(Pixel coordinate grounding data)
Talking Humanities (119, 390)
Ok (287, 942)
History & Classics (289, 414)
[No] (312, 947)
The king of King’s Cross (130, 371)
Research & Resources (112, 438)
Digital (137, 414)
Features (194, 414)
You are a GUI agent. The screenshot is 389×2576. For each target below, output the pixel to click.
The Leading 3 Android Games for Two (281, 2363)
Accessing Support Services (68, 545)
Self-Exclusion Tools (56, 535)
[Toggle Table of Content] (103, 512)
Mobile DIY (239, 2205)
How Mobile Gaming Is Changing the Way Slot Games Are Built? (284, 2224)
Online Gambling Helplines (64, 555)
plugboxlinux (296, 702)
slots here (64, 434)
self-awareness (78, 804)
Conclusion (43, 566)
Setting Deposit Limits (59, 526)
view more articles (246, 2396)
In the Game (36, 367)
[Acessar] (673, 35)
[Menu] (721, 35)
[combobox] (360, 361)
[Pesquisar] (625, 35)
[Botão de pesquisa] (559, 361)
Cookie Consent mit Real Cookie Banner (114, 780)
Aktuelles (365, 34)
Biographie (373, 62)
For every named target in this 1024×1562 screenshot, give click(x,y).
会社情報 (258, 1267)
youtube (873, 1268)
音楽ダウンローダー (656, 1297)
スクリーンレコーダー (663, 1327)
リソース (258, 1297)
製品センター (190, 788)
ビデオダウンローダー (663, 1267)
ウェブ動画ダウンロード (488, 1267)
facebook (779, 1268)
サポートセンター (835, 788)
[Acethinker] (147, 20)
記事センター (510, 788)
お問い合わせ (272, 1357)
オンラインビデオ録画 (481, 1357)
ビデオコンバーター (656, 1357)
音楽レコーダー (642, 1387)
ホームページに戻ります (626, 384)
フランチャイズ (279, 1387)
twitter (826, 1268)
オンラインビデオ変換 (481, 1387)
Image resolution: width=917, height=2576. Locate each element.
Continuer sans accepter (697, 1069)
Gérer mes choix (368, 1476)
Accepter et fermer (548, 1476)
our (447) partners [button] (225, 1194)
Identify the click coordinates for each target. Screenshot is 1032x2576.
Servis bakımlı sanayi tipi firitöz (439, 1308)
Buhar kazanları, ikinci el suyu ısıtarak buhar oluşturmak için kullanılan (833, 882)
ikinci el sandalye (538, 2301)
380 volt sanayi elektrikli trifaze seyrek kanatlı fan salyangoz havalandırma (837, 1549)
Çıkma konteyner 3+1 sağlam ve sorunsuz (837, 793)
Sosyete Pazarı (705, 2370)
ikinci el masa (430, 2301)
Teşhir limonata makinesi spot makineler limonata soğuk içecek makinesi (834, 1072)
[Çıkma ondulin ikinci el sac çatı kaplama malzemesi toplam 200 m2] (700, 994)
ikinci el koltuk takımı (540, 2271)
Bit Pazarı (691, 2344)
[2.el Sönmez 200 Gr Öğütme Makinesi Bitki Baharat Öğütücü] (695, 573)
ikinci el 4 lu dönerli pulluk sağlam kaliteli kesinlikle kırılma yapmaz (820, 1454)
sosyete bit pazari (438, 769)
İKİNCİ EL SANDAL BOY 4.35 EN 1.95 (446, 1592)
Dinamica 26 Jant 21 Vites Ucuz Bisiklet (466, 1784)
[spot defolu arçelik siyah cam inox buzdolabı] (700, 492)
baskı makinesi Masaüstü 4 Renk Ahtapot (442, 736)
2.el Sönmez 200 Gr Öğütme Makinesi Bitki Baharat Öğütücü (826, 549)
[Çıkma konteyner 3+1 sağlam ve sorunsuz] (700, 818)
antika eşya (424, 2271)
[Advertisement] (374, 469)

TO DO: Which of the lines above contain "spot"? Return them all.

RESPONSE BOX:
Teşhir limonata makinesi spot makineler limonata soğuk içecek makinesi (834, 1072)
[spot defolu arçelik siyah cam inox buzdolabı] (700, 492)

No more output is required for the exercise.